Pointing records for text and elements
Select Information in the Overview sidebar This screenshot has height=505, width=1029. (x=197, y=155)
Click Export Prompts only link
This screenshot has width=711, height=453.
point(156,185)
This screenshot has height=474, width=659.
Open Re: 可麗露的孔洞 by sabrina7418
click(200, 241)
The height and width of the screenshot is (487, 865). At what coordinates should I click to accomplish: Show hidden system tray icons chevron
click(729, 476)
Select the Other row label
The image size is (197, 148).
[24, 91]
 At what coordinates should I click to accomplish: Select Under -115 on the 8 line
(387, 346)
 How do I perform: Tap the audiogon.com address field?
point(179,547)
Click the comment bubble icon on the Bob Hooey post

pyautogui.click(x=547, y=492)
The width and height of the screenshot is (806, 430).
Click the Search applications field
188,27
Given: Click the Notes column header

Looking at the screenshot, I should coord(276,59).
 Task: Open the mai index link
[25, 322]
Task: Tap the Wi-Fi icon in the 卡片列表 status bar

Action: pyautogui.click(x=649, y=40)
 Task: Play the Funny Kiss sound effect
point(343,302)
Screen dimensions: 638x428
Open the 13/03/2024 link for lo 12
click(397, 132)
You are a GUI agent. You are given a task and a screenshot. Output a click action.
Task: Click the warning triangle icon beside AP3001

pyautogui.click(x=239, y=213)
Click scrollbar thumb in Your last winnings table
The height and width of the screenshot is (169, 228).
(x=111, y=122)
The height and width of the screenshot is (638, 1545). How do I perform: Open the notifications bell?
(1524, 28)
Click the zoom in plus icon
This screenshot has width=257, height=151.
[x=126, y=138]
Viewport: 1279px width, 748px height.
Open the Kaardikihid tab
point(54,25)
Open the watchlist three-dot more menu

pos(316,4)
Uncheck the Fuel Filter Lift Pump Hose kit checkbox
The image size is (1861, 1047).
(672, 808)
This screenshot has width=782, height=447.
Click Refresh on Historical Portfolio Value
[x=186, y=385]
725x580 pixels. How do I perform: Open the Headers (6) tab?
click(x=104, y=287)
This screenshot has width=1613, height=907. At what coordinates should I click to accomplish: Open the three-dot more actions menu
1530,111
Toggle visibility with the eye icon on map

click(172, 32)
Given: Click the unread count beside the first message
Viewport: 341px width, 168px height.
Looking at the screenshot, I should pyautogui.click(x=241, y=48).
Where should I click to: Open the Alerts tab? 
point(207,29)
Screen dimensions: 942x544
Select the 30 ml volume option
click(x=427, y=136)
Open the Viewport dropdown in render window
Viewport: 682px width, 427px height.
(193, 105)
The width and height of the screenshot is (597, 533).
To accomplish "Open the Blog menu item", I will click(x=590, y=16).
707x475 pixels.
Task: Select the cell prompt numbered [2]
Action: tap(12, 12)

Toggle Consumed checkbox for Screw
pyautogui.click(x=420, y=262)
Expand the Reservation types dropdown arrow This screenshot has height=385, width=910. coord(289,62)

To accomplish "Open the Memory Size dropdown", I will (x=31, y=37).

* _TASK DESCRIPTION_
Copy word for word the lines from the one containing "The height and width of the screenshot is (638, 1545)." through the one containing "click(x=104, y=287)", inclusive.

* _RESPONSE TO THIS EXERCISE_
The height and width of the screenshot is (638, 1545). How do I perform: Open the notifications bell?
(1524, 28)
Click the zoom in plus icon
This screenshot has width=257, height=151.
[x=126, y=138]
Viewport: 1279px width, 748px height.
Open the Kaardikihid tab
point(54,25)
Open the watchlist three-dot more menu

pos(316,4)
Uncheck the Fuel Filter Lift Pump Hose kit checkbox
The image size is (1861, 1047).
(672, 808)
This screenshot has width=782, height=447.
Click Refresh on Historical Portfolio Value
[x=186, y=385]
725x580 pixels. How do I perform: Open the Headers (6) tab?
click(x=104, y=287)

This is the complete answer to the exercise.